# [HOWTO] CUPS / Canon pixma IP3000

## anigel

Bonjour,

Ayant eu toutes les peines du monde à trouver des infos claires, concises, et bien documentées sur ce sujet, je me colle à la rédaction d'un (tout petit) document expliquant comment faire fonctionner cette génération d'imprimante sous Linux. Je ne dispose que du modèle IP3000, mais la démarche doit être identique pour les autres modèles de la gamme, moyennant le choix du bon fichier chez Canon.

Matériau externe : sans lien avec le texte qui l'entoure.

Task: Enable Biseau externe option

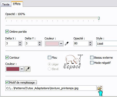Action: coord(92,58)
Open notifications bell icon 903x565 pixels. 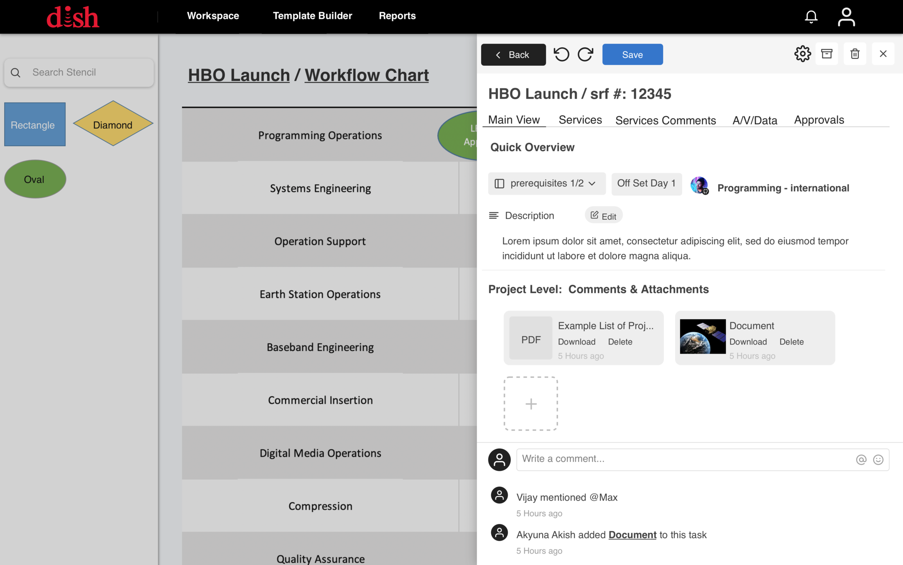(811, 17)
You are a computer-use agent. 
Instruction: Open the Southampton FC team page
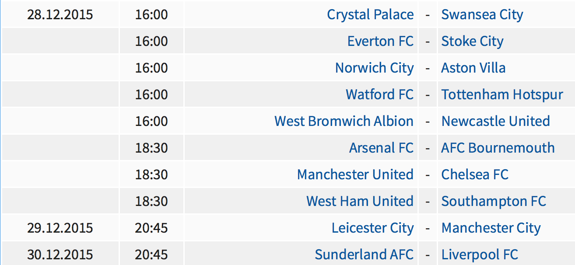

Canon ne supporte pas officiellement Linux (et ça se voit dès qu'on cherche à faire marcher un nouveau modèle   :Mad:  ). Donc ce qui suit est sujet à caution. Tout ce que je peux vous dire : chez moi, ça marche.

Commençons par récupérer les fichiers kivonbien sur le site ftp de canon.

Pour la Pixma IP3000, il s'agit de bjfilter-common-2.50-2.i386.rpm et de bjfilter-pixusip3100-2.50-2.i386.rpm. Le premier contient le "filtre" commun à la majorité des imprimantes Canon, et le second, les paramètres propres au modèle d'imprimante (c'est donc celui-là qui sera différend pour un autre modèle d'imprimante).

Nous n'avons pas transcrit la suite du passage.